Facing up to the Existence of the Jerk


As stories of harassment and bullying multiply in the media (social and otherwise), it is worth thinking about what it is in management and leadership that lets situations get out of hand. Too often I hear the phrase that someone is ‘on the spectrum’ provided as a rationale for why they aren’t too good at interpersonal relationships within a lab or team. I find the phrase objectionable of itself, but as an excuse I also don’t feel it cuts the mustard. If someone takes on a leadership role, then they need to think hard about their strengths when it comes to dealing with difficult situations and people. No one pretends it’s easy or necessarily comes naturally; it is a skill to be learned and if you can’t maybe you’re in the wrong role. It should matter to the individual and organisation to get this right. Running a team is too often seen to be only about the science, not about mentoring, developing others and ensuring everyone can work well together.

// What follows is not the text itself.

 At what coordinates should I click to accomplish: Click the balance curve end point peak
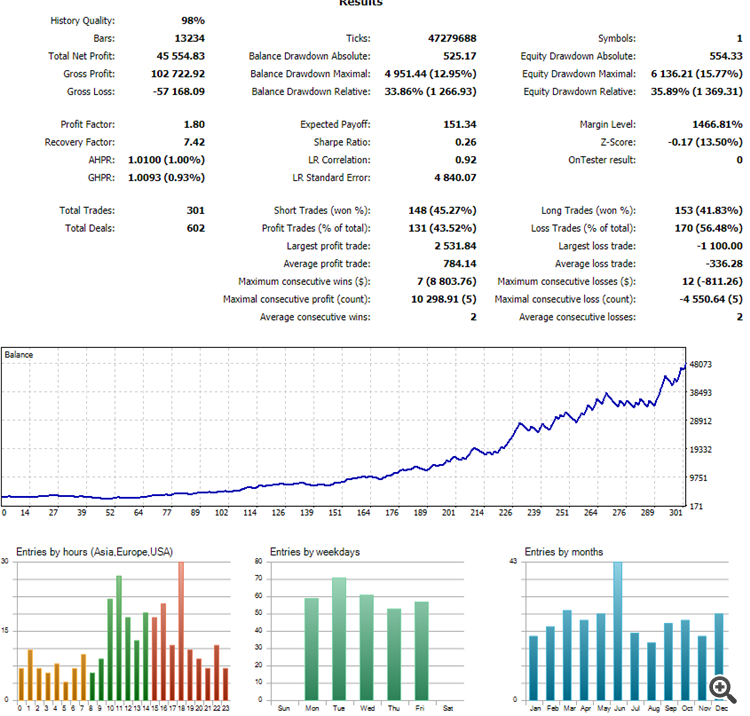(x=685, y=365)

I have started asking men who champion women in science why they do it. One answer that struck me very much was the person (an extremely successful MD of a tech company who had a mathematical background) who said that it was because they were aware that they suffered from Asperger’s syndrome they knew they had to work at things that for others might seem intuitive. Putting in thought and work was exactly what made them so aware of the importance of the individual and personal if they were to get the best out of people. It made this person aware of just how hard it was for women to thrive in some workplaces.

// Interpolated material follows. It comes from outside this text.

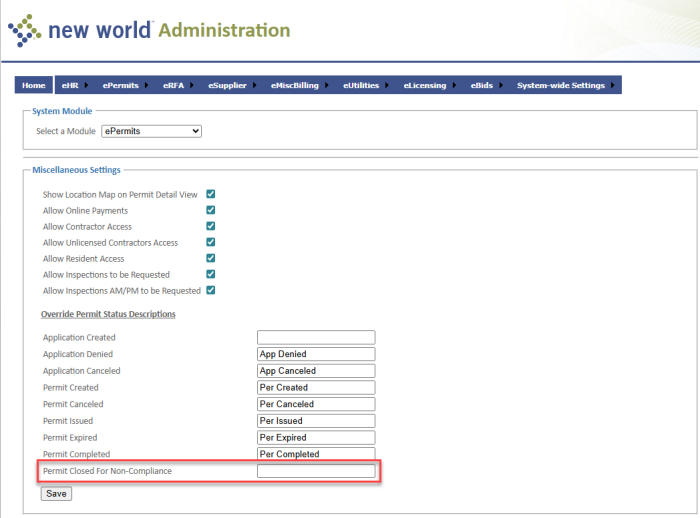
Task: Uncheck Allow Inspections AM/PM to be Requested
Action: pyautogui.click(x=211, y=290)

When things go wrong in team dynamics, when bullying or harassment is suspected or proven, that the person at the top is deemed incapable of resolving the problem or, even worse, is the perpetrator, seems to me to be a collective failure. It needn’t be like this. Doing nothing – being complicit – is just one, unacceptable ‘justification’ for letting jerks rule the roost. Very often I believe the person concerned may be totally unaware of the impact of their behaviour or that they are indeed behaving like a jerk. I can think of examples of group/department/institutional leads who have overseen teams where things are publicly going wrong and yet never, for one moment, do they think they might have contributed to the mess or that they have some part to play in changing the culture. Others around have to be prepared to speak up and say something along the lines of: you may not be the guilty party, you may have nothing proven against you if complaints have been raised, but you certainly need to take the lead in improving the workplace environment. And, if you have any personal responsibility because you have been brusque (or worse) or looked the other way when complainants have come forward, you need to acknowledge this if improvement is to occur allowing everyone to move on.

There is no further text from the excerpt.